Charlotte Ikonen, Daily Star, December 16, 2018
PAN Am flight 103 blew up in the sky 31,000ft over Lockerbie in Scotland just 38 minutes after taking off.
Many of those aboard on the Boeing 747 nearly 30 years ago were going home to the United States for the Christmas period.
And now there are claims the atrocity could have been avoided.
To mark the milestone anniversary, Channel 5 documentary Lockerbie: The Unheard Voices, tells the story of 12 victims and survivors – and reveals the warnings were ignored.
It claims a fortnight before the explosion, a caller with an Arab accent rang the US Embassy in Finland to say there was a “plot against a Pan American flight to the US sometime in the next two weeks”.
This was passed to the US Federal Aviation Administration but was “ultimately dismissed as a hoax”.
A second, less widely known warning, came two days before the ill-fated flight, it is claimed.
The UK Department of Transport “sent out a letter” warning a “bomb had been placed in a cassette player”, according to the documentary.
“The warning was based on detailed information sent out by the German intelligence services,” a secret service agent recalls.
This was never heeded.
It is not known how the brown Samsonite case made its way into cargo hold, but “security checks” failed to pick up anything.
It contained the Toshiba radio/cassette tape player, in which 450g of Semtex and a timer was hidden.
Pan Am Flight 103 was flying from Frankfurt to Detroit via London and New York on December 21, 1988, but while over the Scottish town of Lockerbie a bomb was detonated aboard the plane.
All 259 passengers were either be killed in the explosion or falling to earth while eleven of the town’s residents on the ground were also killed by falling debris, bringing the death toll to 270.
Some 21 homes had to be demolished due to the damage caused by the jet.
When the wreckage crashed to earth, the British Geographical Survey recorded the impact measured 1.6 on the Richter scale.
Following a three year investigation by local police and the FBI two Libyans were issued with arrest warrants for murder.

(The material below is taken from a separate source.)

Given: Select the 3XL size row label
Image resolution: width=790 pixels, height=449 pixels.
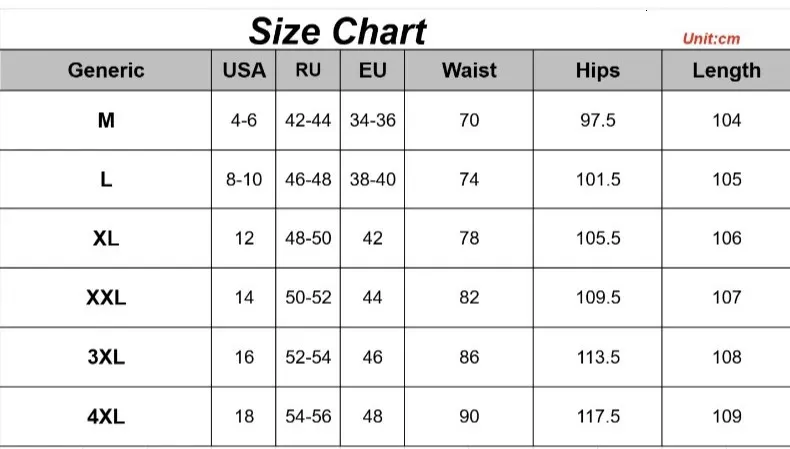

In 1999 Colonel Gaddafi, the Libyan leader, handed over the men for trial and eventually Libyan intelligence officer Abdelbaset al-Megrahi was jailed for life in 2001 after being convicted of 270 counts of murder.
However the Scottish government released him back to his homeland on compassionate grounds in 2009 after he was diagnosed with terminal cancer.
He died in Tripoli three years later in 2012, protesting his innocence.